The proposed rule defined “consumer information” as any record about an individual, whether in paper, electronic, or other form, that is a consumer report or is derived from a consumer report. The NPR stated that the phrase “derived from consumer reports” would cover all Start Printed Page 68692of the information about a consumer that is derived from any consumer report(s), including information taken from a consumer report, information that results in whole or in part from manipulation of information taken from a consumer report, and information that has been combined with other types of information. Further, the NPR explained that because the definition of “consumer information” refers to records “about an individual,” information that does not identify particular consumers would not be covered under the rule. The Commission received a variety of comments requesting clarification or modification of this definition of consumer information.

One consumer advocacy group requested that the definition include compilations of consumer information.[28] Although the proposed rule already proposed to cover compilations of consumer information by referring to compilations in the scope and standard sections of the rule, the Commission agrees that it would be clearer to include compilations in the definition of consumer information itself. Therefore, it has modified the definition of consumer information to include compilations.

Commenters were uniformly supportive of the proposed rule's application only to information that identifies particular individuals,[29] but many requested that the rule be more explicit on this point.[30] In response to these comments, and in order to provide additional guidance and clarity, the Commission has added language to the rule emphasizing that information that does not identify individuals, such as aggregate information or blind data, is not covered by the definition of consumer information.[31]

Commenters also sought guidance on the kinds of information that would be considered to identify particular individuals.[32] The Commission believes that there are a variety of personal identifiers beyond simply a person's name that would bring information within the scope of the rule, including, but not limited to, a social security number, driver's license number, phone number, physical address, and e-mail address. The Commission has not included a rigid definition in the final rule, however, because, depending upon the circumstances, data elements that are not inherently identifying can, in combination, identify particular individuals.[33]
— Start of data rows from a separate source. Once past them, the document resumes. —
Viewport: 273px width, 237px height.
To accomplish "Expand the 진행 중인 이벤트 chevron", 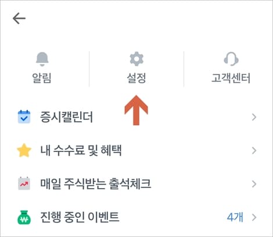I will click(254, 217).
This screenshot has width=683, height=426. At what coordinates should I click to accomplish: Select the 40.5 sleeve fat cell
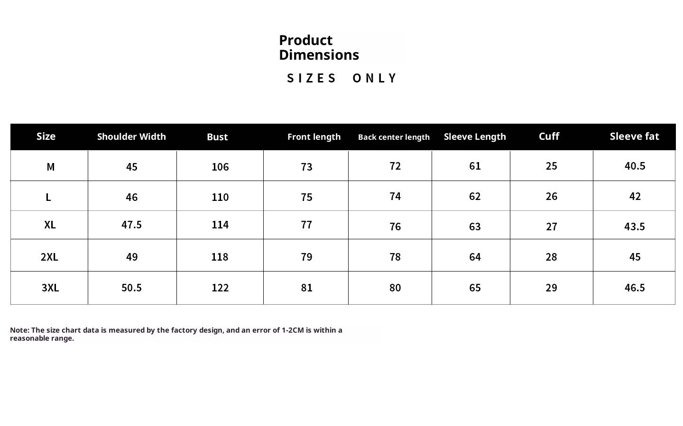point(635,166)
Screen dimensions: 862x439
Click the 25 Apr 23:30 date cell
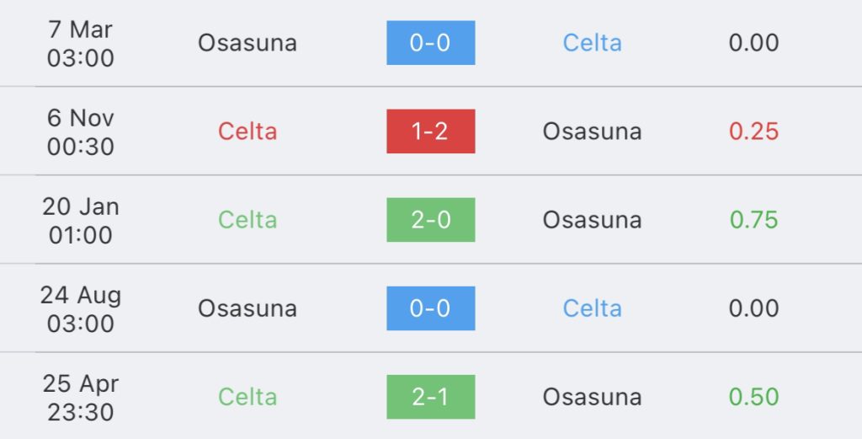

A number of commenters also requested that certain categories of information be excluded from the definition of consumer information. These include credit header information,[34] publicly available information,[35] and “non-sensitive” information.[36] Although credit header information, which includes name, address, and social security number, is not itself a consumer report, it is generally derived from a consumer report and, therefore, within the universe of information covered by section 216 of the FACT Act. Similarly, public record information is often part of consumer reports and therefore falls within the scope of information Congress intended to cover. With respect to “non-sensitive” information, the Commission notes that persons subject to the Disposal Rule may always consider the sensitivity of the consumer information at issue in determining what disposal measures are reasonable under the circumstances.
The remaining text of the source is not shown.